LONDON (Reuters) - Hedge fund TCI has suffered a setback in its campaign to oust the chairman of the London Stock Exchange after influential advisory group Institutional Shareholder Services recommended that investors vote against the activist’s proposal.
TCI, which has a 5 percent stake in the LSE, “has not made a sufficiently convincing case for the immediate removal” of LSE Chairman Donald Brydon, proxy adviser ISS said in a report published on Wednesday.
It said that other LSE investors should vote against TCI’s resolution calling for the departure of Brydon at a shareholder meeting called by the hedge fund to be held on Dec. 19.
The recommendation by ISS marks the latest twist in the corporate governance crisis at the exchange that has already left the City institution without a permanent chief executive.
“Support for the removal of the chairman would equate to a strong judgment call against the board, and simultaneously looking for a new chairman and CEO would be far from ideal,” ISS said.

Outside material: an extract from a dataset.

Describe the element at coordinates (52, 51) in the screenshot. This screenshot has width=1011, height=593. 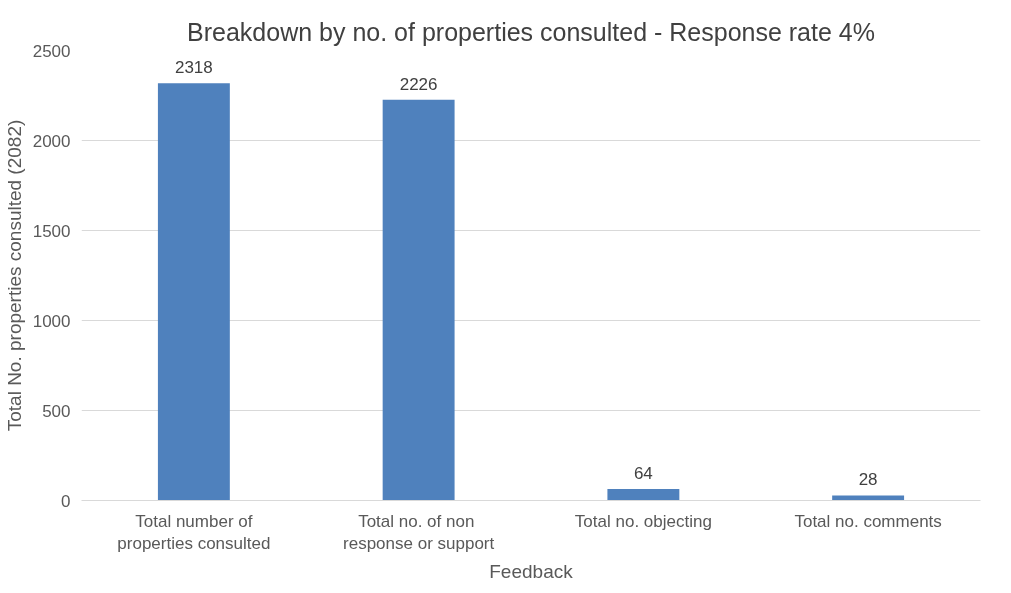
I see `y-tick-label: 2500` at that location.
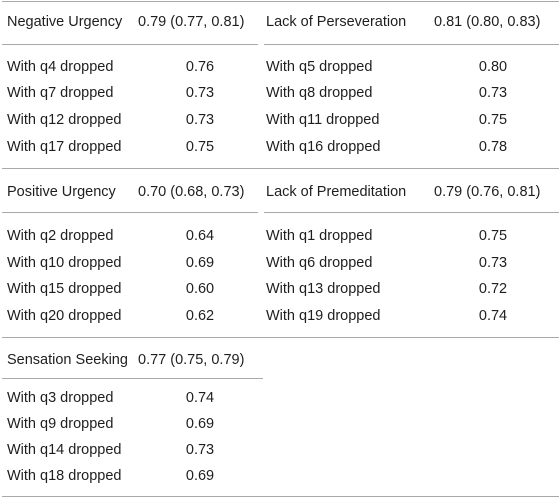  I want to click on row-label: With q8 dropped, so click(320, 93).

“On the other hand, keeping Donald Brydon as chairman for a limited time would provide stability and continuity and he has substantial experience hiring CEOs.”
The LSE announced in October that long-serving CEO Xavier Rolet would leave by the end of 2018, prompting the hedge fund to accuse Brydon of forcing out the Frenchman.
TCI, led by founder Christopher Hohn, then launched a campaign to keep Rolet as CEO until 2021 and push Brydon from the board.
To try to stem the escalating crisis, Rolet quit as chief executive with immediate effect at the board’s request on Nov. 29, saying he would not return “under any circumstances”.
On the same day, the LSE said that Brydon had indicated he would not seek re-election at the company’s annual general meeting in 2019.
While that prompted TCI to drop its call for Rolet to stay, the hedge fund has continued to push for Brydon to leave immediately so that he is not involved in the process of selecting a new CEO.
David Warren, the LSE’s chief financial officer, has replaced Rolet on an interim basis.
TCI declined to comment on the ISS recommendation.